The Legal Side of Removing Gold Teeth
Removing gold crowns from a deceased person is not as straightforward as it sounds, and in some states it may actually be illegal. In Michigan, for example, the dental association has advised that dentists should not remove gold crowns from a deceased person’s body, even if the person wrote an authorization before they died. The legal reasoning is that next of kin don’t have a property right in the body. They have a possessory right, meaning they can control the burial or cremation process, but not remove parts of the body for their monetary value.
Michigan’s Anatomical Gift Law, which governs organ and tissue donation, also can’t be used as a workaround to transfer gold crowns to someone for their cash value. No existing statute or case law supports the legality of removing dental gold under these circumstances, and until that changes, some legal experts consider such removal potentially a felony. Laws vary by state, but this gives a sense of how seriously the issue is treated.
What Crematoriums Do With Leftover Metals
While gold dental work melts beyond recovery, cremation does leave behind other metals: titanium implants, cobalt-chromium joints, screws, and pins. These are separated from the cremated remains using a combination of magnets, filters, and manual sorting. The human remains (ash and bone fragments) go to the family. The leftover metals do not.
Over 75% of crematoriums in the United States now recycle these recovered metals. Specialized companies collect the metal, refine it, and pay the crematorium a settlement. What happens to that money varies. Some crematoriums use it to cover maintenance and operational costs. Others donate the proceeds to charity. One notable example is the Responsible Recycling Charitable Foundation, a nonprofit founded in 2016 specifically to channel cremation metal recycling revenue toward charitable causes.

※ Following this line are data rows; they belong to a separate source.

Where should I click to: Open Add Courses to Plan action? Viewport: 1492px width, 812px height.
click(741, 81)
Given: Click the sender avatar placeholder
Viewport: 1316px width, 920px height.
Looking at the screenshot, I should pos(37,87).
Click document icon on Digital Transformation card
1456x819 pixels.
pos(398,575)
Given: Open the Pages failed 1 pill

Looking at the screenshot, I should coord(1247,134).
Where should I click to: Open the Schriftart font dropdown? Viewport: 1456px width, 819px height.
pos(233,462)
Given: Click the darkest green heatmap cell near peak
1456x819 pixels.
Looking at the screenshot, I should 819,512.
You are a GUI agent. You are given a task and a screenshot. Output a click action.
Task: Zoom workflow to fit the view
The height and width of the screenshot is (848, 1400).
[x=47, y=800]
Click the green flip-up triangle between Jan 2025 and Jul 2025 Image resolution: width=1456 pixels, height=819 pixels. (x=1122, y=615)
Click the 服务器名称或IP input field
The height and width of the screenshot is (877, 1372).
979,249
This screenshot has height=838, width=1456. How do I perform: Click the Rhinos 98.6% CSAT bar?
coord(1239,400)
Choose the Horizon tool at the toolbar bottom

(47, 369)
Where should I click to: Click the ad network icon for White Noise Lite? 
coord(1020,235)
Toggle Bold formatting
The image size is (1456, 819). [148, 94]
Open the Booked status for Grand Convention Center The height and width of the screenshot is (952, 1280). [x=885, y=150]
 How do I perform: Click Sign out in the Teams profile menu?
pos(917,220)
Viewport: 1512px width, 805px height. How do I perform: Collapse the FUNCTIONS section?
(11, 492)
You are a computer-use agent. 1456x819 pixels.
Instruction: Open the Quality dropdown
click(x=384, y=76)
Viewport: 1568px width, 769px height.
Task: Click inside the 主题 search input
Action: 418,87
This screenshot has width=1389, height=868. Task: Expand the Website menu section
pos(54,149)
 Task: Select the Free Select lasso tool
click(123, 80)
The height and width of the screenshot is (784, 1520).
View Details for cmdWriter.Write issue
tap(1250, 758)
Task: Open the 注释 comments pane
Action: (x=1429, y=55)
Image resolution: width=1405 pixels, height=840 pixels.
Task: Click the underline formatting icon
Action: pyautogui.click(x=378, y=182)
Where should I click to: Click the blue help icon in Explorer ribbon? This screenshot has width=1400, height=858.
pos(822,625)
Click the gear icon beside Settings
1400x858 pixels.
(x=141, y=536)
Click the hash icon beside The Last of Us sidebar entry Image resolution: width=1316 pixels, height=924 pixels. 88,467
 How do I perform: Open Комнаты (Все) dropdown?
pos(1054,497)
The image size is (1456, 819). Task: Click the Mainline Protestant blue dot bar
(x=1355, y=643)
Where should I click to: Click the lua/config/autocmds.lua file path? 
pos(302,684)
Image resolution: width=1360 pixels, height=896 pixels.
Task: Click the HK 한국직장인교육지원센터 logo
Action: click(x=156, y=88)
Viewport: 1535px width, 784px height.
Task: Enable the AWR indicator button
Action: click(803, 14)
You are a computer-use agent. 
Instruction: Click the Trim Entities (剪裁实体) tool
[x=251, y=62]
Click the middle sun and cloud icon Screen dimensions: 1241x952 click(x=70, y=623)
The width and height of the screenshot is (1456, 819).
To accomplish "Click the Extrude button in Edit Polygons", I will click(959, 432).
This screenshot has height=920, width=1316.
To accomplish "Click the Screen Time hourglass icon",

Families are generally informed through cremation authorization paperwork that metals remaining after the process become the property of the crematorium. If this matters to you, it’s worth reading those forms carefully and asking questions before signing.
Mercury and Environmental Concerns
Gold isn’t the only dental material that reacts to cremation temperatures. Silver amalgam fillings, which contain roughly 50% mercury, release mercury vapor when heated. This is a genuine environmental concern. An estimated 3,000 kilograms (about 6,600 pounds) of mercury were released into the atmosphere from U.S. crematoriums in 2005 alone.
Despite the scale of these emissions, no federal or state regulations currently restrict mercury output from crematoriums. The EPA has proposed guidelines for mercury from dental offices but has not extended those rules to cremation. Some newer cremation facilities have installed filtration systems to capture mercury and other emissions, but it’s not required. As cremation rates continue to rise in the U.S. (now chosen for over 60% of deaths), this gap in regulation has drawn increasing attention from environmental and public health advocates.
If You Want to Preserve Dental Gold
Your options are limited and need to be arranged well in advance. Extraction before death, during a routine dental visit, is the most legally clear path. A living person can consent to having their own crowns removed and replaced with non-gold alternatives, and they can keep the gold. After death, the window effectively closes in most jurisdictions. Families who want to explore pre-cremation removal should understand that funeral homes and dentists may decline based on legal liability, regardless of what the deceased person wished.
For context on what’s at stake financially: a single gold dental crown contains roughly one-tenth of an ounce of gold, though this varies depending on the alloy. At current gold prices, a few crowns might be worth a couple hundred dollars in raw metal value. For most families, the sentimental question (“what happened to Dad’s gold teeth?”) matters more than the monetary one.